Pero ahora acababa de producirse el deshielo de la primavera, cuando los ríos se encuentran en su momento más caudaloso. El agua nos golpeaba con tanta fuerza que tenía que deslizar los pies por el suelo guijarroso. Si levantaba uno, por poco que fuera, la corriente se me podría llevar con facilidad. Y peor aún, de la fuerza de las aguas, que sólo me llegaban aún a media pantorrilla, se desprendía que si nos acababan cubriendo hasta más arriba de las rodillas, no podríamos avanzar.

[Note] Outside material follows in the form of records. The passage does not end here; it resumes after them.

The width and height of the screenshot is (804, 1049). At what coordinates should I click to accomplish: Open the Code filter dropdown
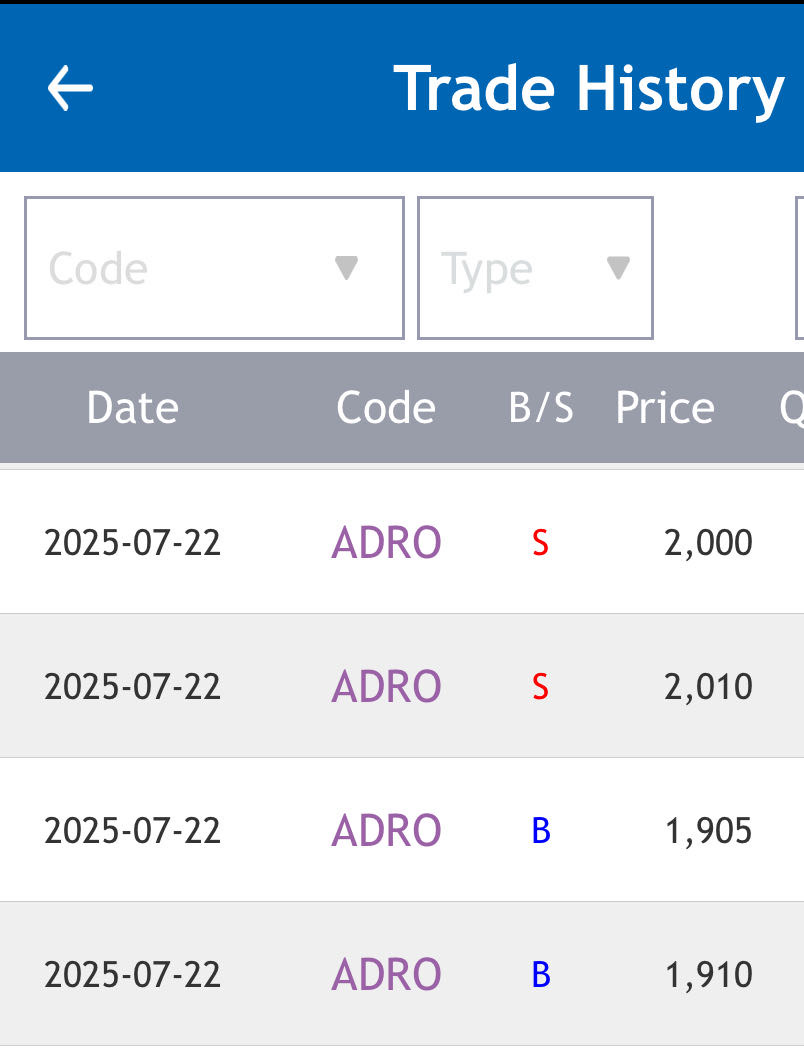(214, 268)
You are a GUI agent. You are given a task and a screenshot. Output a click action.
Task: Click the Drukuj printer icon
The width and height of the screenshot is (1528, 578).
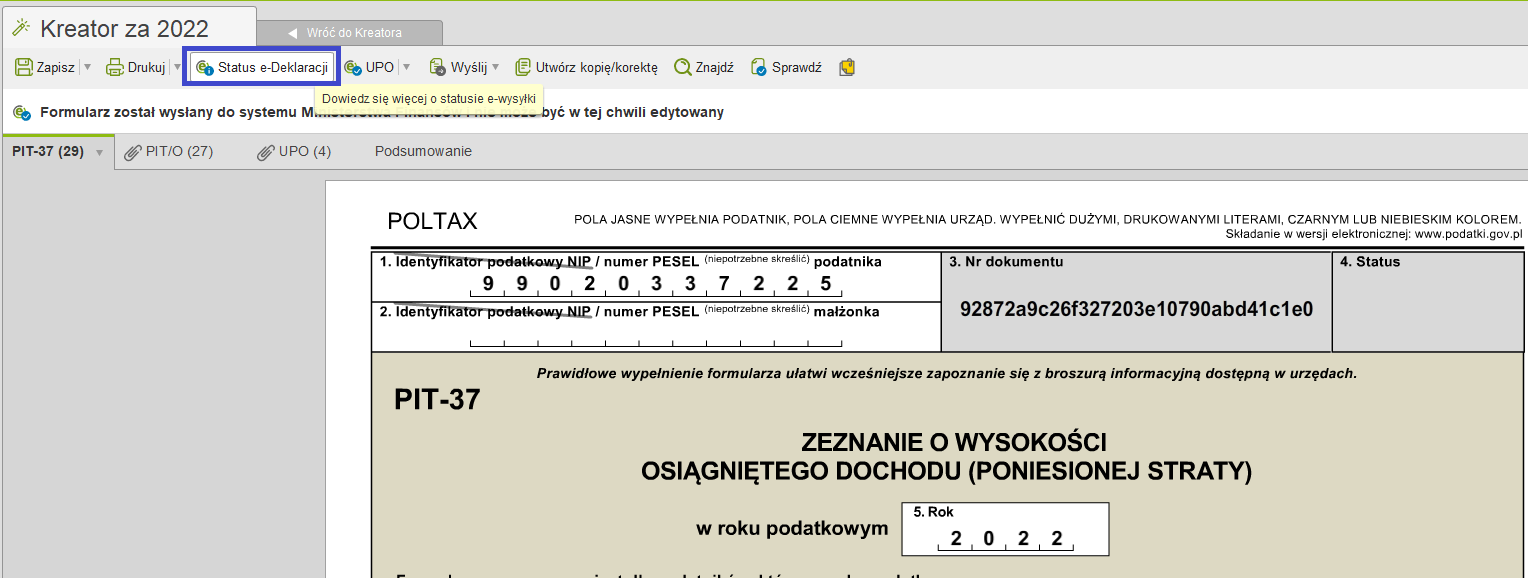(115, 68)
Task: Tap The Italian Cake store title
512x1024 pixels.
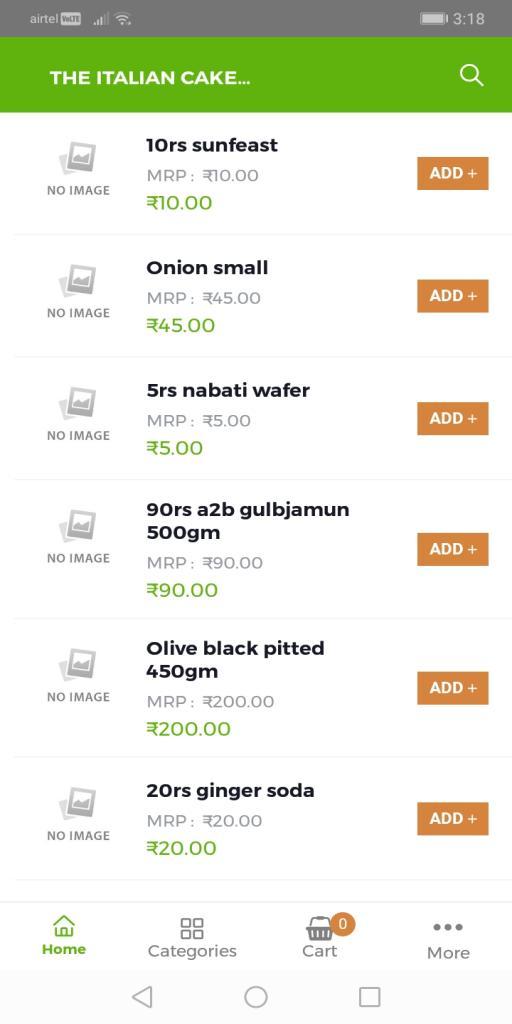Action: 150,78
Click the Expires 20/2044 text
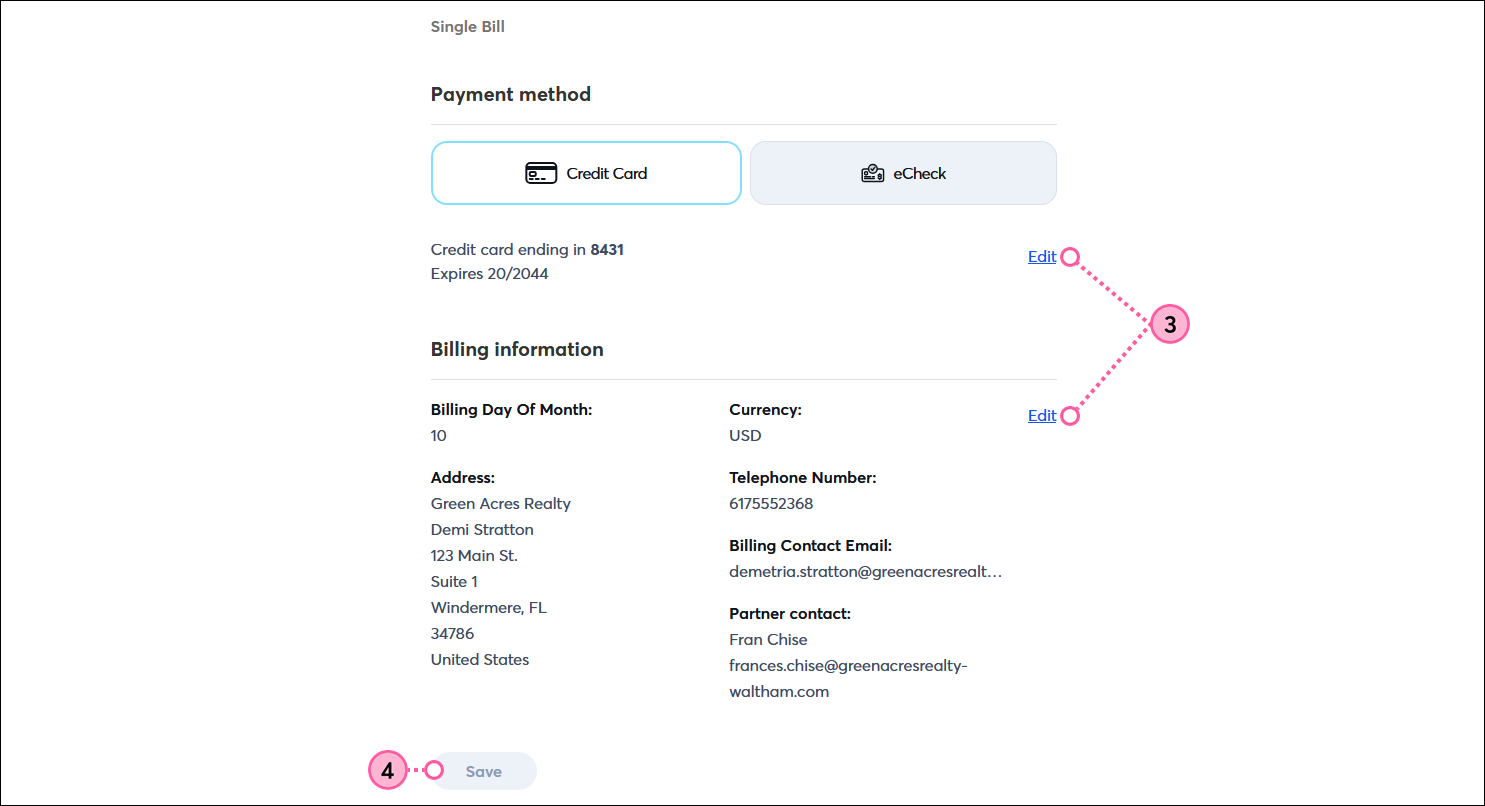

Iba a gritar a Bambi por encima del ruido del agua que sería mejor que diéramos marcha atrás hacia la orilla cuando vi que algo se movía a más de quince metros de distancia, en la otra orilla del río. Miré en esa dirección y en la ribera opuesta vi la silueta alta y esbelta de Sam, recortada contra la luz brillante del sol. Tenía la mano levantada para indicarnos que nos detuviéramos donde estábamos, se quitó los mocasines y se metió en el río. Cuando llegó lo bastante cerca de nosotras, vi que llevaba atada a la cintura una cuerda, cuyo extremo sin duda había fijado en la orilla. Nos alcanzó, me agarró por los hombros y me gritó para que lo oyera:

—¡Gracias a Dios! Fijaré este extremo al otro lado y os ayudaré a cruzar.

Una vez que Oso Oscuro hubo atado la cuerda a un árbol, Sam, Bambi y yo empezamos a abrirnos paso siguiendo la cuerda hasta laotra orilla. Aunque el agua no nos había cubierto hasta más de medio muslo, cuando por fin llegamos yo estaba exhausta debido a la tensión y al esfuerzo que había supuesto sujetarme a la cuerda y mantener el equilibrio. Y a Bambi le pasaba otro tanto.

Sam se subió a una pendiente rocosa y nos ayudó por turno. Después, sin mediar palabra (estábamos tan cerca de la cascada que sólo nos oiríamos si nos desgañitábamos), Sam empezó a bajar por la cara rocosa de la catarata hacia un pequeño saliente y alargó las manos hacia Bambi. La tomó por la cintura desde abajo mientras yo intentaba ayudarla desde arriba en su precario descenso. Y entonces, sin previo aviso, sucedió algo terrible.